Reframing Our Big Dig
For the next 18 months, our organization has a Big Dig going on outside our office windows. This enormous excavation started last week with a ground breaking ceremony that launched our new building, one of the greenest in Europe. A hard hat zone, the roar of big machines, the sound of crunching as tons of cement blocks get pulverised into bite sized pieces for carrying away (and giving away), and an absolutely enormous hole. What will they find? Roman coins, medieval dumping grounds, dinosaur bones??? (We are after all located in the foothills of the Jura mountains, home of the original Jurassic Park!)

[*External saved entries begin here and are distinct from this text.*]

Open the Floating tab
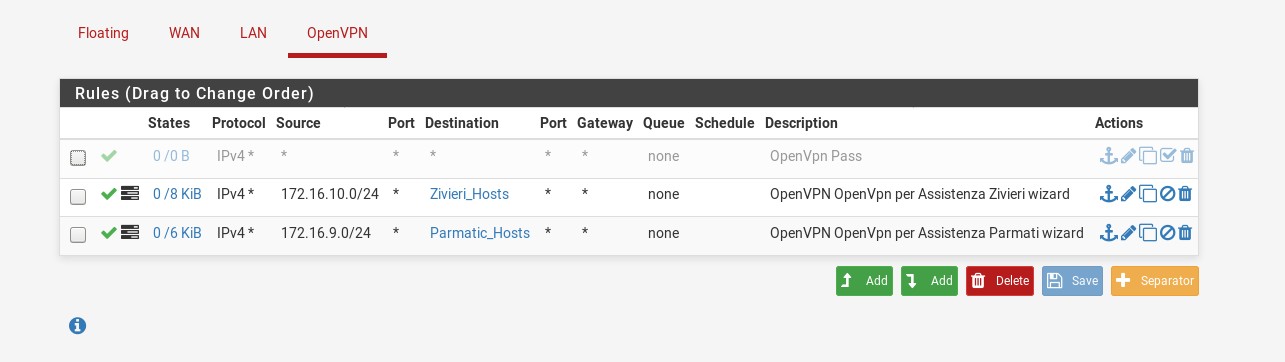The image size is (1285, 362). coord(103,33)
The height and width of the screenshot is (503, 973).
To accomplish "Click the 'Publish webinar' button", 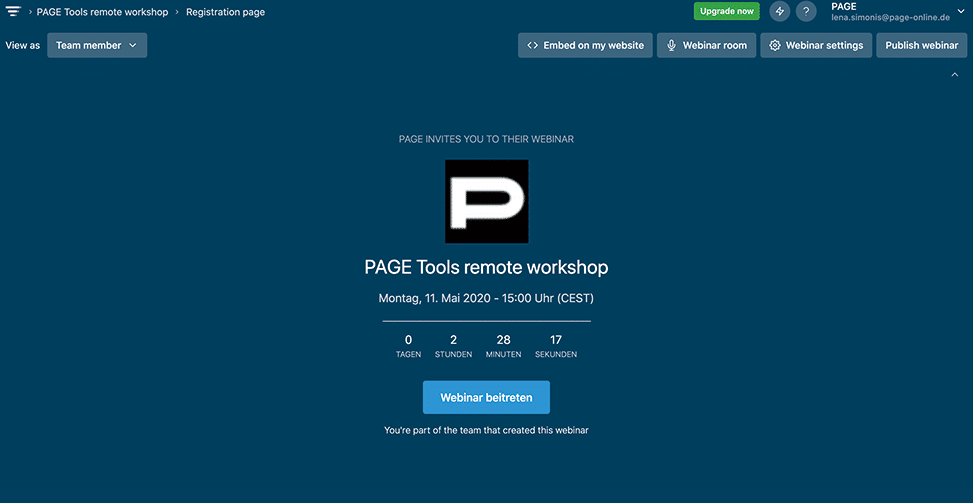I will [x=921, y=45].
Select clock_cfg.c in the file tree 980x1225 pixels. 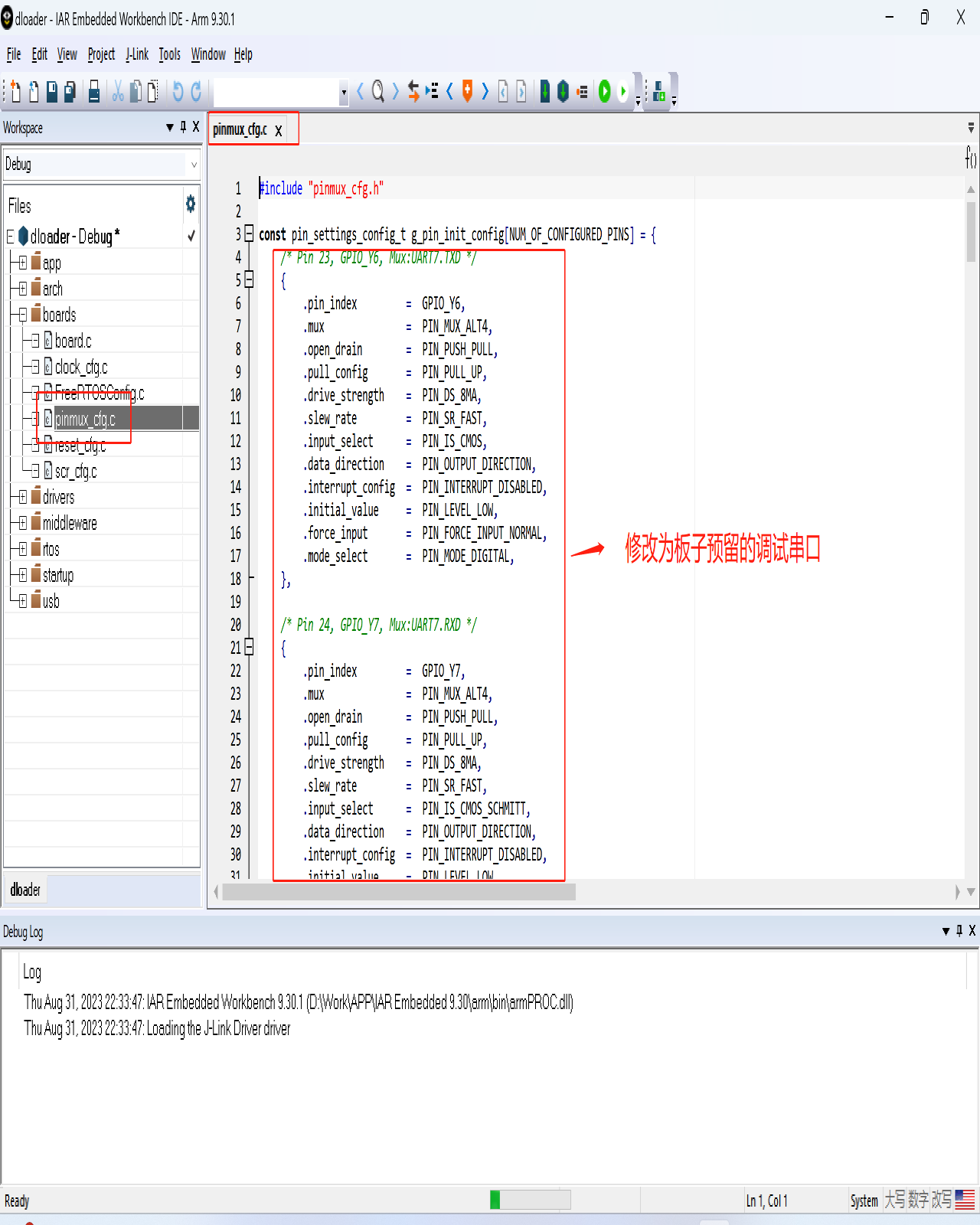80,368
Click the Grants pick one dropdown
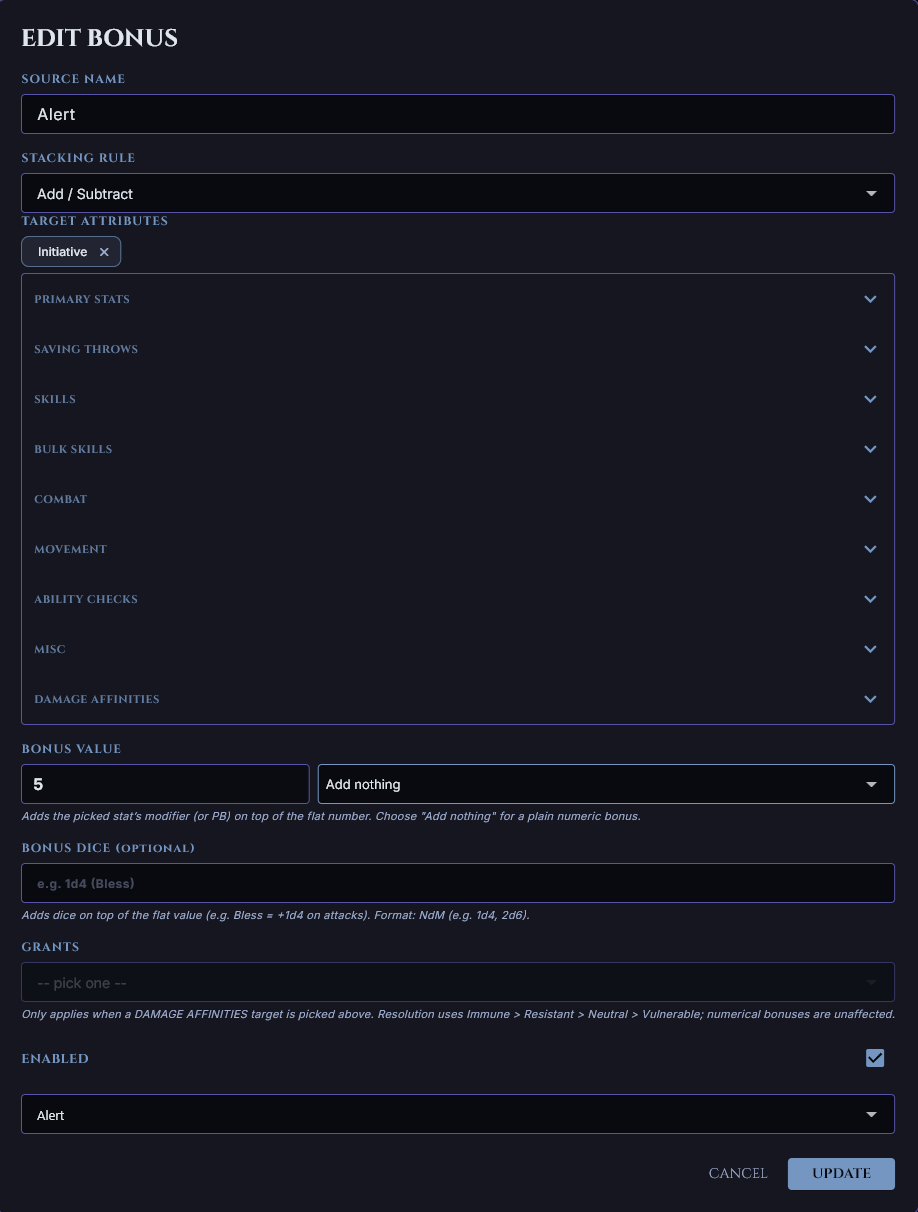918x1212 pixels. pos(457,982)
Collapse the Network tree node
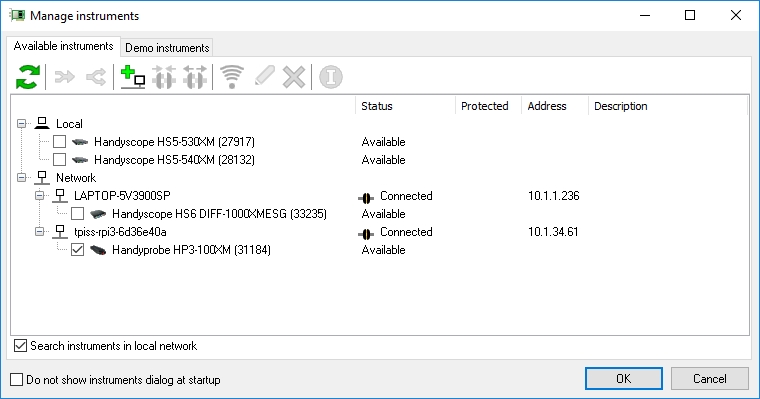 (21, 177)
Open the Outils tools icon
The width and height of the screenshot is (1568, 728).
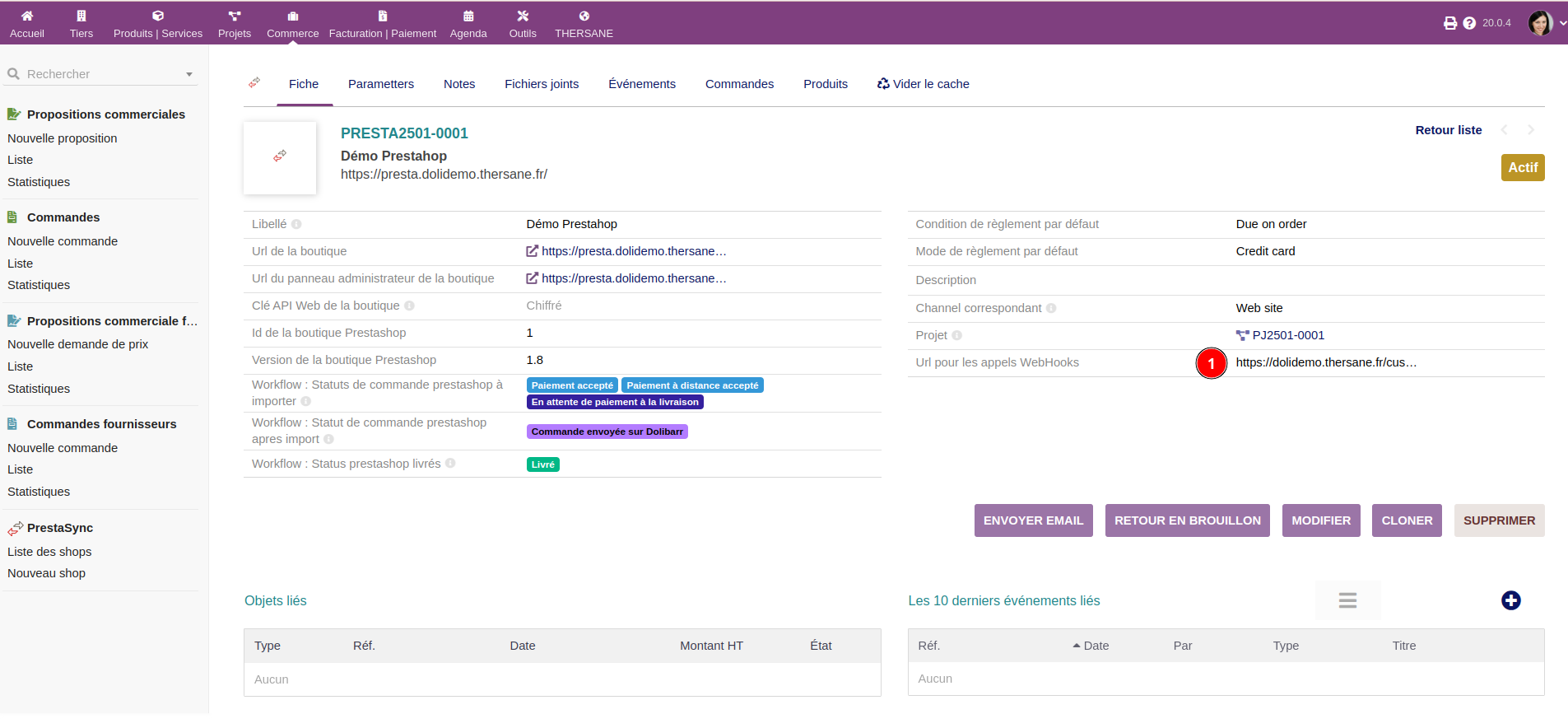click(x=522, y=16)
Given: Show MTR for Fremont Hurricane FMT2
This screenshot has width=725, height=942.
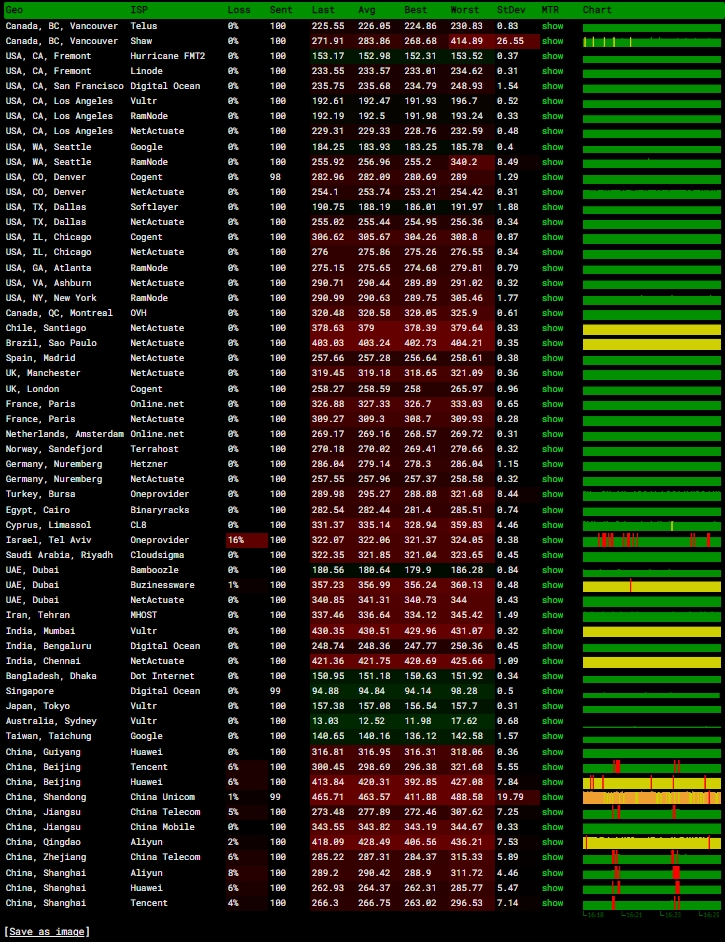Looking at the screenshot, I should pos(552,56).
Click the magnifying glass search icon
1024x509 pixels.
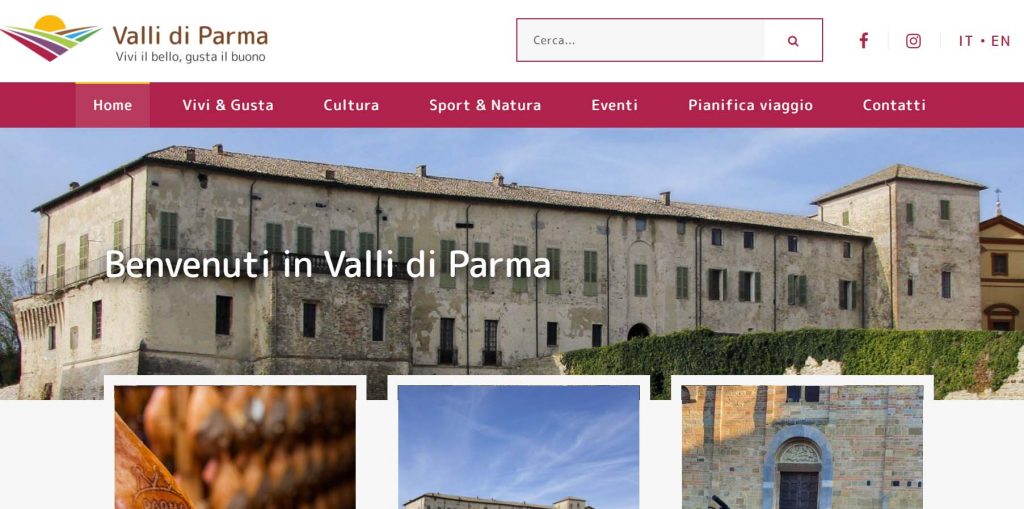coord(793,41)
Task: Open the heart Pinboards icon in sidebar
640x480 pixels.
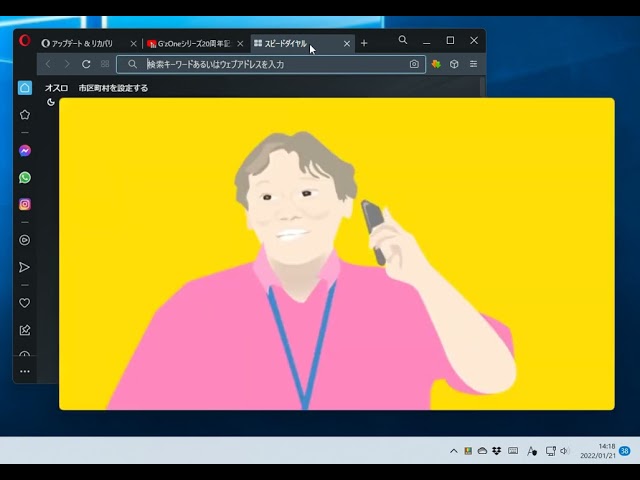Action: 25,303
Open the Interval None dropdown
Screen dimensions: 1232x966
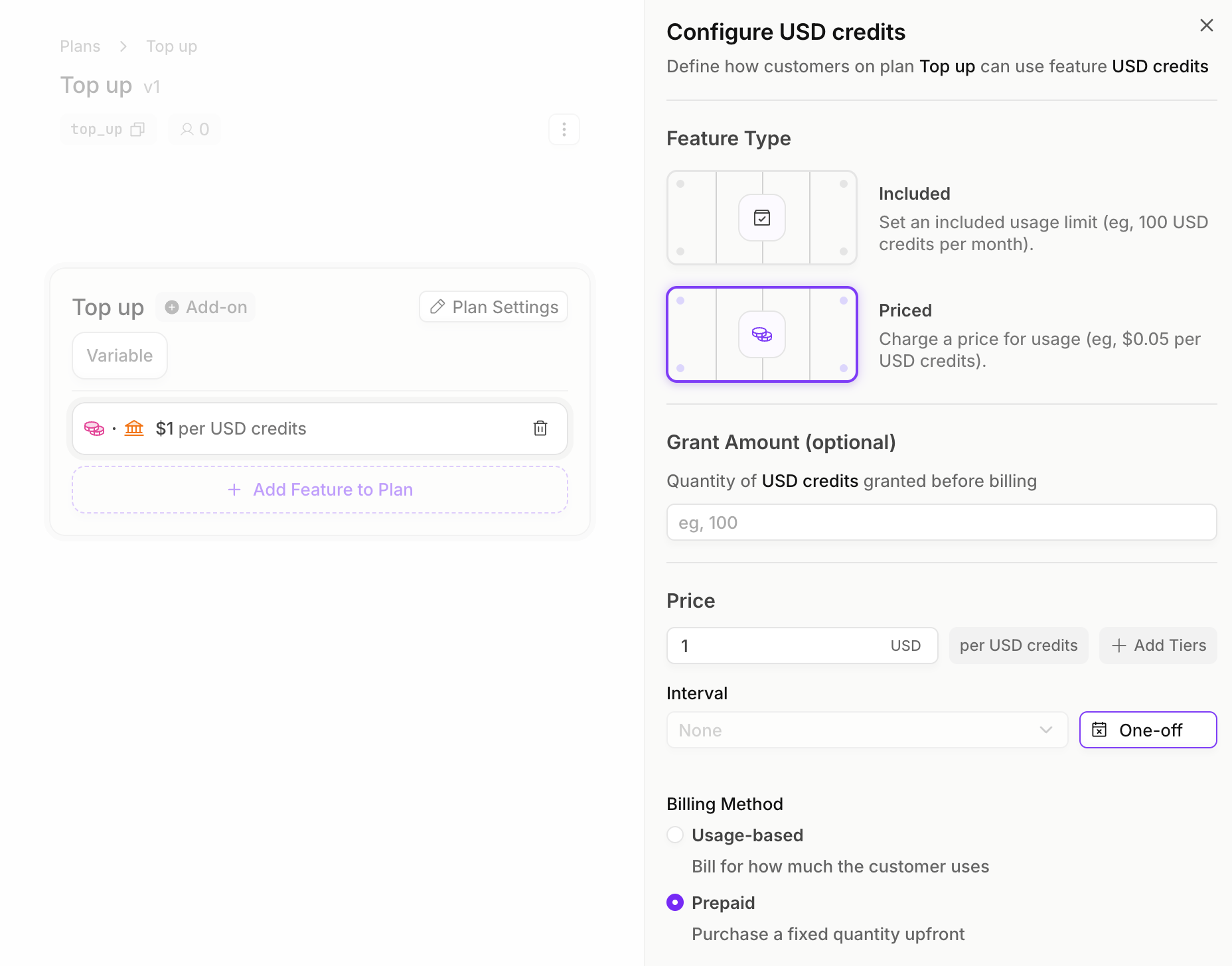tap(867, 730)
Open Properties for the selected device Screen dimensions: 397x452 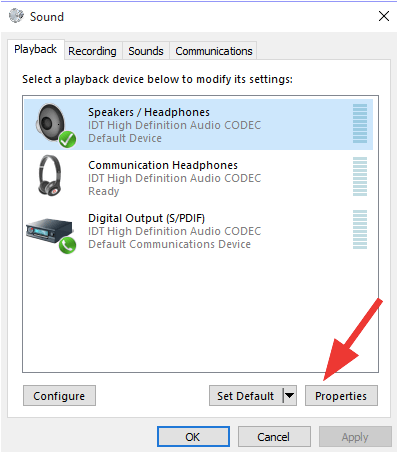point(341,396)
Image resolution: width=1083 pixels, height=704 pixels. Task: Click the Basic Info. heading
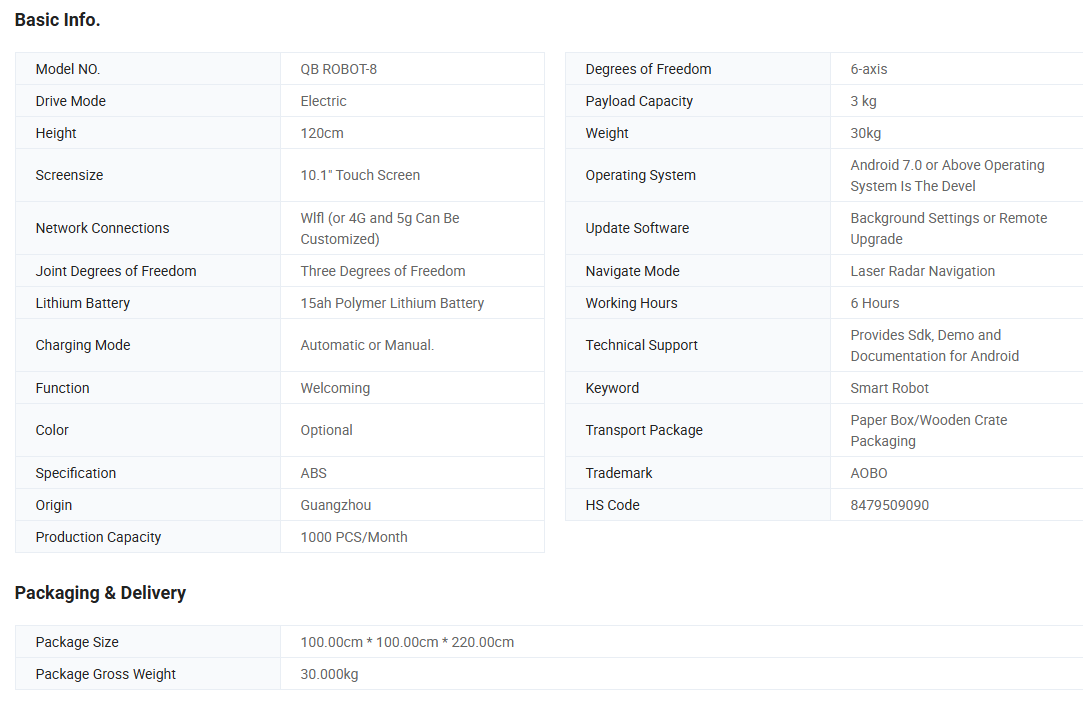pyautogui.click(x=57, y=20)
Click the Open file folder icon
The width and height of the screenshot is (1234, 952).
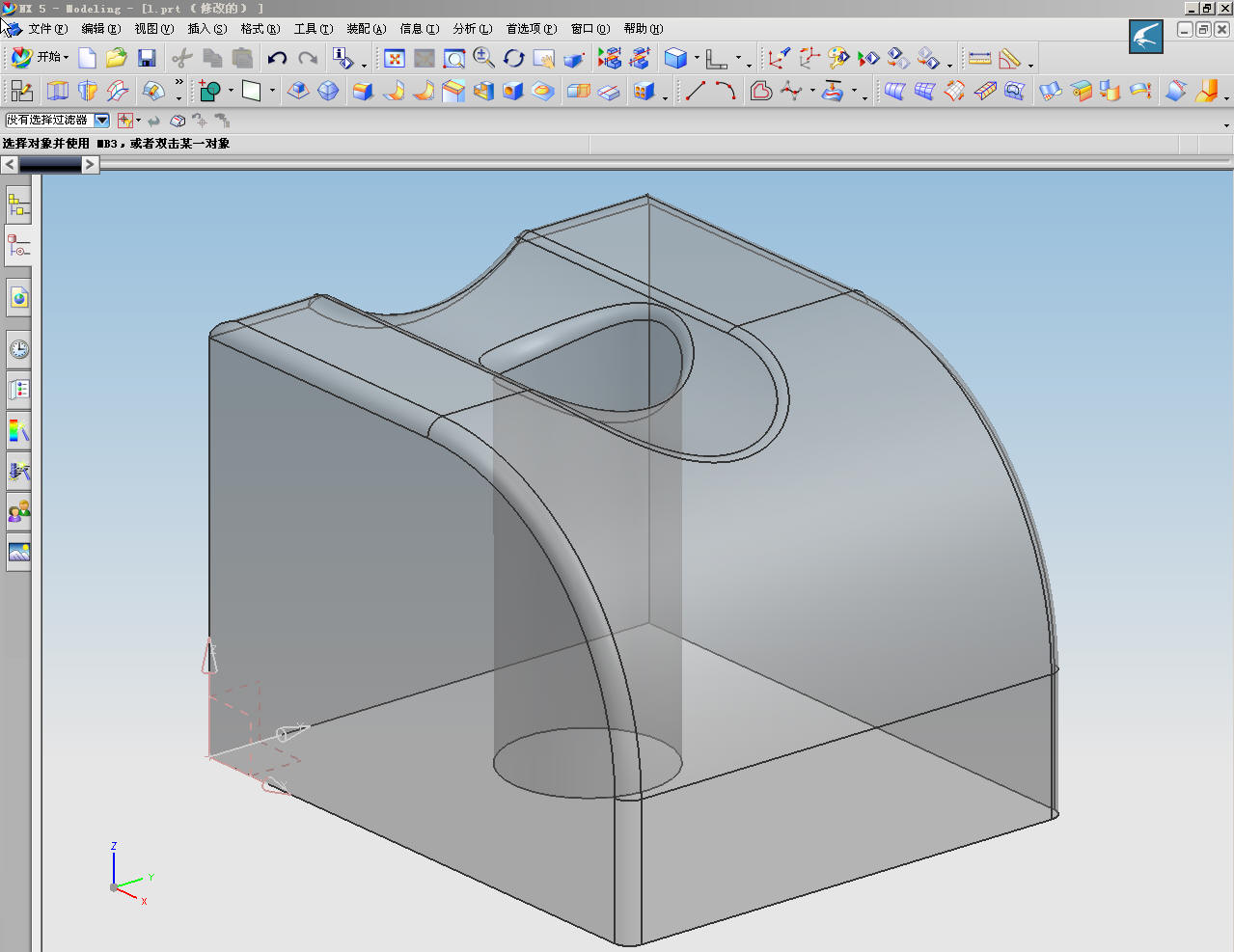pyautogui.click(x=117, y=59)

Of course the intense noise, clouds of dust, and soul shaking vibrations are different than we are used to in our work at headquarters, located in a quiet Swiss town on the banks of Lake Geneva, so this situation is ripe for reframing. If I think about some of the workplaces of our colleagues around the world - on storm-tossed boats in the ocean as they collect specimens in marine biosphere reserves, in deep field offices with dodgy water and intermittent electricity, in work sites near war areas and oil spills, and on and on; I guess this experience helps us imagine some of what our colleagues in the field and other parts of the world get to integrate as a part of their work for our organization. Flexibility, resilience, keeping our sense of humour? All useful workplace survival skills!
Of course, it's easy for me to see things differently, I write this blog post from Australia where I am on a work trip, half way across the world from our Big Dig. And still on Monday, when I was last in the office, I got to feel the thrill what it might have been like to work beside a Tyrannosaurus Rex feeding ground!
1 comment:
Hi Gillian,
I'm writing with the dinausaur on my back, roaring and moving fiercely. Probably because I come from 'darkest Peru' and I'm more used to others by not having ideal work stations, this brings out all the 'zen' in me. I seem not to be bothered very much and this even helps me focus more in my work; specially now that I cannot admire the Swiss Alps and beautiful view we used to have from our office.
The construction work has also reduced parking space. As I leave in Gland, I'm leaving the space for my colleagues coming from further away and I'm enjoying using my bike everyday to work. Great exercise and refreshing sightseeing after an entire day spent in front of a computer.
Needless to say, it does help to have a fan in the office as we cannot open the windows when the dinosaurs are out.